El papel de Bobby Jones fue menguando después de que se le diagnosticase una enfermedad degenerativa a finales de los años 40. Su presencia en Augusta era cada vez menor y su poder de decisión también. De hecho Roberts fue cambiando el perfil de los socios del club. En sus inicios la mayoría era gente con dinero del estado de Georgia, amigos de Jones en muchos casos. Pero con el tiempo buscó a los dueños de grandes corporaciones, encantados de unirse al exclusivo club de los «chaquetas verdes». Esa medida aumentaba sus posibilidades de inversión en el campo y de multiplicar la promoción del Masters. Por ejemplo un año trajo gratis a los principales medios de comunicación europeos y para ello se valió de los aviones privados, pocos, que tenían algunos de sus nuevos socios. Entre las personas que captó para el club se encontraba el propio presidente Eisenhower, que tras su paso por la Casa Blanca convertiría Augusta en su lugar favorito para el descanso y cedería a Clifford Roberts la administración de su patrimonio.

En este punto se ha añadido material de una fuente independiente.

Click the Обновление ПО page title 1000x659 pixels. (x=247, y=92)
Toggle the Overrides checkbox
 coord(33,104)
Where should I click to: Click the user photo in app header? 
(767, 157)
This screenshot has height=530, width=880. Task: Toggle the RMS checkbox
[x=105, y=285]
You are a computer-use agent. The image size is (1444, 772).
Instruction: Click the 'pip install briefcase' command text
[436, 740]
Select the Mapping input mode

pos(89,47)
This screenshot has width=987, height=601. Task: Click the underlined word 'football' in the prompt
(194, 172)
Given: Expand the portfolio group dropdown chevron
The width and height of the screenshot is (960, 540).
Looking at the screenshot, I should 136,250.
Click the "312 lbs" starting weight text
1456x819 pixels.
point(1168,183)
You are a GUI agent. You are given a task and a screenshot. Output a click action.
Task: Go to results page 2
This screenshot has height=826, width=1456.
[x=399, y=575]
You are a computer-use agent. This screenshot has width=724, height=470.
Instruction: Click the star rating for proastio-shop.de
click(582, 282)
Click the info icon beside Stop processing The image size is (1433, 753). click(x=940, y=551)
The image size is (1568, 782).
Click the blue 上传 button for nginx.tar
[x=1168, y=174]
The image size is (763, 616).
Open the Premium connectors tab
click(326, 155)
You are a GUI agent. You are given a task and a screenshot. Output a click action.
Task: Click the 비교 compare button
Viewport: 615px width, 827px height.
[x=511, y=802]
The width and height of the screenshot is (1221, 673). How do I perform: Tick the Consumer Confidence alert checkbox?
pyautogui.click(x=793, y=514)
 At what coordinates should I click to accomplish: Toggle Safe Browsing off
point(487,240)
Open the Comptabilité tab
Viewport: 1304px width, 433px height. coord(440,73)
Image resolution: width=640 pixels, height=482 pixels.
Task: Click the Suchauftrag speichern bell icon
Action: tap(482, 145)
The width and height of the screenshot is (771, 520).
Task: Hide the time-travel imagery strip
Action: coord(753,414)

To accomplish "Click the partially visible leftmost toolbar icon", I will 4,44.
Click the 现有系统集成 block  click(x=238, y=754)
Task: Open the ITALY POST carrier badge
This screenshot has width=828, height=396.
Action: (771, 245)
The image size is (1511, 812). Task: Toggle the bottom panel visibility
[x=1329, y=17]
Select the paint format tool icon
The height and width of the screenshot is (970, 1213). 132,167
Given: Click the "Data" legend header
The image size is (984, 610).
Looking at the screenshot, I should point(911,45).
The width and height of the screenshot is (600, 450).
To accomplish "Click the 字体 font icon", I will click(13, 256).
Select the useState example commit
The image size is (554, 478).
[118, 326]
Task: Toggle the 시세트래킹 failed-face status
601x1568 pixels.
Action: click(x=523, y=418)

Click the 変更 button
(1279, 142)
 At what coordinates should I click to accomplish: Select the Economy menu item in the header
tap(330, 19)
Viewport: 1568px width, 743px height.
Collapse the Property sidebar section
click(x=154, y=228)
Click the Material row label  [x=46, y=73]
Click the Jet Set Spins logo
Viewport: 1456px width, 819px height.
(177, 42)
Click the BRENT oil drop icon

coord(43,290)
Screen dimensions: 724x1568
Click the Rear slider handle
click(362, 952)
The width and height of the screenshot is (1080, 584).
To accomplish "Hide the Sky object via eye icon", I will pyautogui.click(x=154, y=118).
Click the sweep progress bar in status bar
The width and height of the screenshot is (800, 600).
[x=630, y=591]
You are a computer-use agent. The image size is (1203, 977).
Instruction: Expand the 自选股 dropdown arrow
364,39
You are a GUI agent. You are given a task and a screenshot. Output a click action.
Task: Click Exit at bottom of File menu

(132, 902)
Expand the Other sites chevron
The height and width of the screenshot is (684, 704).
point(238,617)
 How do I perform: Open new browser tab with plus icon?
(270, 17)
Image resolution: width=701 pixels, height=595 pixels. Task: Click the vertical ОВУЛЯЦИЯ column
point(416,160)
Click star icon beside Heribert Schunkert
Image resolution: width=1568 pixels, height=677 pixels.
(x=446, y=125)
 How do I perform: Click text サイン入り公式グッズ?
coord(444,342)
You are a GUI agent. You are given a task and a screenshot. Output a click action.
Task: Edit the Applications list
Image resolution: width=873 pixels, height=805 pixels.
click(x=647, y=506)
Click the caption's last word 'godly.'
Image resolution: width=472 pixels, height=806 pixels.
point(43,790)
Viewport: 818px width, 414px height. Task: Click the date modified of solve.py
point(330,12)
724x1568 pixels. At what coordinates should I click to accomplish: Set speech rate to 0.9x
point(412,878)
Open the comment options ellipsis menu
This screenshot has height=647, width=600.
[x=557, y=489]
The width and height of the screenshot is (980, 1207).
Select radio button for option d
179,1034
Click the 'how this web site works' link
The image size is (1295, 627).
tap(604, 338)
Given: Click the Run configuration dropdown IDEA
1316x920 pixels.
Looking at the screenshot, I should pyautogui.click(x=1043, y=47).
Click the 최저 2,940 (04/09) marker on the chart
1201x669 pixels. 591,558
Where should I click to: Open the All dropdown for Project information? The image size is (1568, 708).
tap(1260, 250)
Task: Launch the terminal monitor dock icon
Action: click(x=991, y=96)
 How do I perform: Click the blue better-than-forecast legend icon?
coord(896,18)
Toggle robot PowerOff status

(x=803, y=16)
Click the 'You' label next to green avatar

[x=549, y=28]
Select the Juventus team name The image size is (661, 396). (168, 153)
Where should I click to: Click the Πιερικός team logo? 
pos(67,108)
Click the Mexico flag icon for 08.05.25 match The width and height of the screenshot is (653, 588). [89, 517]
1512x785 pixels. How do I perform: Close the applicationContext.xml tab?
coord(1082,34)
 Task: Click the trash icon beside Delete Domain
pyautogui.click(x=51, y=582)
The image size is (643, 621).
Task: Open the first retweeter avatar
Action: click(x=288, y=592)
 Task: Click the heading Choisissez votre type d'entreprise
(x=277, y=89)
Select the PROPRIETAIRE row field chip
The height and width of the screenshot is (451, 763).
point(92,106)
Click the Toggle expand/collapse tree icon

Jones y Roberts empezaron a tener diferencias a raíz de las sucesivas reformas que se hicieron en el campo. Pocas veces estaban de acuerdo, pero al final siempre se hacía lo que quería Roberts. El punto final llegó a raíz del deterioro físico de Bobby Jones que en los años sesenta, convertido en «presidente perpetuo» del club, apenas podía seguir el torneo. Solo aparecía en la entrega de la chaqueta verde al ganador. Cada vez más limitado y deteriorado. A Roberts no le agradaba la escena, le dolía ver a su amigo en aquellas circunstancias. Creía que le hacía daño a la imagen y leyenda del gran Bobby Jones que cada año el país fuese testigo de su progresivo desgaste y habló con la CBS que fue la que asumió la responsabilidad y el mal trago de decirle a Jones que no le querían en la imposición de la chaqueta verde. La cuestión es que cuando Bobby Jones murió en 1971 la familia no invitó al entierro a Clifford Roberts, algo que le dejó profundamente marcado.

El presidente de Augusta siguió gobernando con mano de hierro el Masters al tiempo que alimentaba todas las leyendas que aparecían sobre su carácter, muchas de ellas exageradas. Pero le ayudaban a cumplir sus propósitos. Se le respetaba de modo reverencial y se temían sus arranques de furia. Tampoco pudo evitar la polémica cuando se le atribuyó la frase de que «mientras yo viva en Augusta todos los caddies serán negros y todos los golfistas blancos». La verdad es que no vio jugar a ningún negro su torneo aunque ese no era un problema exclusivo de Augusta sino del golf que apenas tenía jugadores negros en la élite.

El 29 de septiembre de 1979 Clifford Roberts se fue a cortar el pelo a la peluquería del club como hacía con frecuencia. Habló con el responsable de seguridad y comenzó a dar un paseo por el club. Su salud estaba maltrecha desde hacía tiempo. Tenía cáncer y hacía poco se había recuperado de un infarto cerebral que le dificultaba el movimiento. Llegó junto al borde del Lago de Ike (nombrado así en honor de Einsenhower), sacó el revólver que llevaba en el bolsillo y se disparó un tiro en la cabeza. Había tomado la decisión de morir en su lugar favorito del campo de Augusta, el verdadero amor de su vida.